Book review: Feedback control for computer systems
If you're tired of Agile practices and magic spells for dummies-type of books, here is a different kind of learning for you. It does contain math - not the high school one but at the level of electric and mechanical engineering; in fact, you can say it is one of the few texts that earn the title of software engineering books for the quantitative approach.
Moreover, it is not the faux-mathematical approach of so-called software engineering who try to estimate function points and the maintainability of a system as a number. But I digress.
The fundamental idea
Feedback is known in the field of software development mostly for its application in processes with human actors, not in the product.

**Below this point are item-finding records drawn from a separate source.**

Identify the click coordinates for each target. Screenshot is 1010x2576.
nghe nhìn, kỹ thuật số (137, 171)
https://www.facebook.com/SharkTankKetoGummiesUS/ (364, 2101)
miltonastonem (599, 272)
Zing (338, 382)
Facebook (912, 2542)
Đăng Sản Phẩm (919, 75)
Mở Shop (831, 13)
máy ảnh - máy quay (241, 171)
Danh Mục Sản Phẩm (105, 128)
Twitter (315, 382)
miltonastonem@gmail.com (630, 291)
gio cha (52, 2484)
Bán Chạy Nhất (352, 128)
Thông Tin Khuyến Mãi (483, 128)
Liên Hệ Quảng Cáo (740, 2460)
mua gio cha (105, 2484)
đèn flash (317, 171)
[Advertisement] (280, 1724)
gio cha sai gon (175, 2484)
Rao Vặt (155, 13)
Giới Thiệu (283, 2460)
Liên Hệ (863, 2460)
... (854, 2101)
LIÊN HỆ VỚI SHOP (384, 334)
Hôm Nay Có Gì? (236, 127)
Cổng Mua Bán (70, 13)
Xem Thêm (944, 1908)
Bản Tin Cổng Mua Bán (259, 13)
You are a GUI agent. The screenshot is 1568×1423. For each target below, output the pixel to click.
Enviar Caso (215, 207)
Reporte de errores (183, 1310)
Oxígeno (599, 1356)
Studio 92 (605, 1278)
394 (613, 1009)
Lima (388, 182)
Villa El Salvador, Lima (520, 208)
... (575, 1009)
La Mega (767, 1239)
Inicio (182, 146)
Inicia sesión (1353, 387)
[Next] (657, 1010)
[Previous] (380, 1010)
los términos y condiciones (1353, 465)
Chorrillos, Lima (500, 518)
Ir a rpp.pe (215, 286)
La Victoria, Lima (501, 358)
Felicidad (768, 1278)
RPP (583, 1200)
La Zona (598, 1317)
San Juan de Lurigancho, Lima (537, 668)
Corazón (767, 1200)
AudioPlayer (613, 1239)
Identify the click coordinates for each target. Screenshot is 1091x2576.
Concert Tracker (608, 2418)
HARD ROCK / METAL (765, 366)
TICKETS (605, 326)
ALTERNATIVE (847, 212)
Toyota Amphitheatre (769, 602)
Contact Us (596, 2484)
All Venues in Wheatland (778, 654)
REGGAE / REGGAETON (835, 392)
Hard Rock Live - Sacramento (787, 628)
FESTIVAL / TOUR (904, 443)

Biweekly demos gain you feedback from customers of the Product Owner, while Test-Driven Development gives you the feedback fo trying to control, reuse and test an object through its API even before it exists.
Feedback however is applied to the machines that engineers build in other fields, such as in factories and power plants and other production processes. The simplest example of feedback is temperature control, present in all our houses: an output quantity such as the temperature of a room is controlled indirectly through an input that the control system can set (turning off or on the furnace).
The possible applications to computer systems are a direct consequence of identifying variables that need tuning and that we can control indirectly. They also has expanded in the last years with the advent of cloud computing, now that changing variables such as the machine computing power has become possible. Here are some examples contained in the book as full case studies:
- cache hit rate (controlled by cache size)
- response times and request queue length (controlled by the number of servers)
- CPU cooling (controlled by the voltage applied to it)
Each case study contains a mathematical treatment and Python code for its simulation, that has already been performed by the author who has collected several possible control solutions. All data and graphs can easily be reproduced on a machine with Python and Gnuplot.
Three fundamental properties
So far so good: when your response times are going up like crazy, spin up new servers in your Virtual Private Cloud. If they go down too much, shut down some of them since their power is wasted to deal with the current traffic.
Even by ignoring the fact that systems do not usually scale linearly, there are several difficulties that come up in every control problem; these difficulties lead to the study of the following properties:
- stability: does adding a new server make the system stable, or do the number start to oscillate, shutting down two servers, and then spinning up more again?
- performance: how quickly the response times reach the desired state when you add one or more machines?
- accuracy: how precisely the measured response time can track the desired value? It will probably have some highs and lows around that line, but how large they will be?
Coming from an engineering university, I should also add the sensitivity property. Let's say we produced a controller for our system based on the fact that every new server can handle N concurrent requests; how does the system behave when the real parameter becomes N-1 or N-2 due to external factors? Does it react, or lose some of its properties very quickly?
The problems and the potential of the software field
Enterprise software does not have an history of applying feedback control, but it has a potential. While precise and fast sensors for measuring output variables are costly in the physical world, they are quick to insert into existing systems, usually for a low performance penalty.
Moreover, we can also control input variables with precision and speed: changing the cache size is an instant operation. Even in the case of servers to start, we still have options to expand our hardware that are outside of the possibilities of physical plants.
Finally, we also can take short-enough sample steps to control the system every few seconds. If the time characteristic of our system is to change its outputs in milliseconds, we can similarly build a controller that operates at the same frequency, or probably more since he does not have the burden of ordinary traffic on it.
One advantage of computer systems, digital control whose variable values are changed discretely only when the controller decides so, is also one of the problems. The model that we have of a computer system is totally opaque and must be invented and then fit by measurement.
Physical systems usually have some standard differential equation such as the heat transfer equation that can be approximated with linear models; computer systems have few standard models and it is difficult to dream up a transfer function for them.
Why you should read this book
If you want to incorporate feedback control inside your applications, this book is a must-read. The kind of applications suited to these control patterns have wildly changing traffic from the rest of the world, and spikes high enough that they need an optimization process to be handled.
If you have an engineering background, you will be able to finish the book in a couple of full days of reading and exercising; otherwise, it will be much more difficult to study these concept from scratch. The mathematical treatment is condensed and thought as a reference, not as a full course.